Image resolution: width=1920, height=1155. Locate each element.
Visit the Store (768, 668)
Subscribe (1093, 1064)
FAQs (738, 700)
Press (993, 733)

#####

What the task asks:
Write all the data out again, word for word.

Exercise result:
Image resolution: width=1920, height=1155. Locate each element.
Visit the Store (768, 668)
Subscribe (1093, 1064)
FAQs (738, 700)
Press (993, 733)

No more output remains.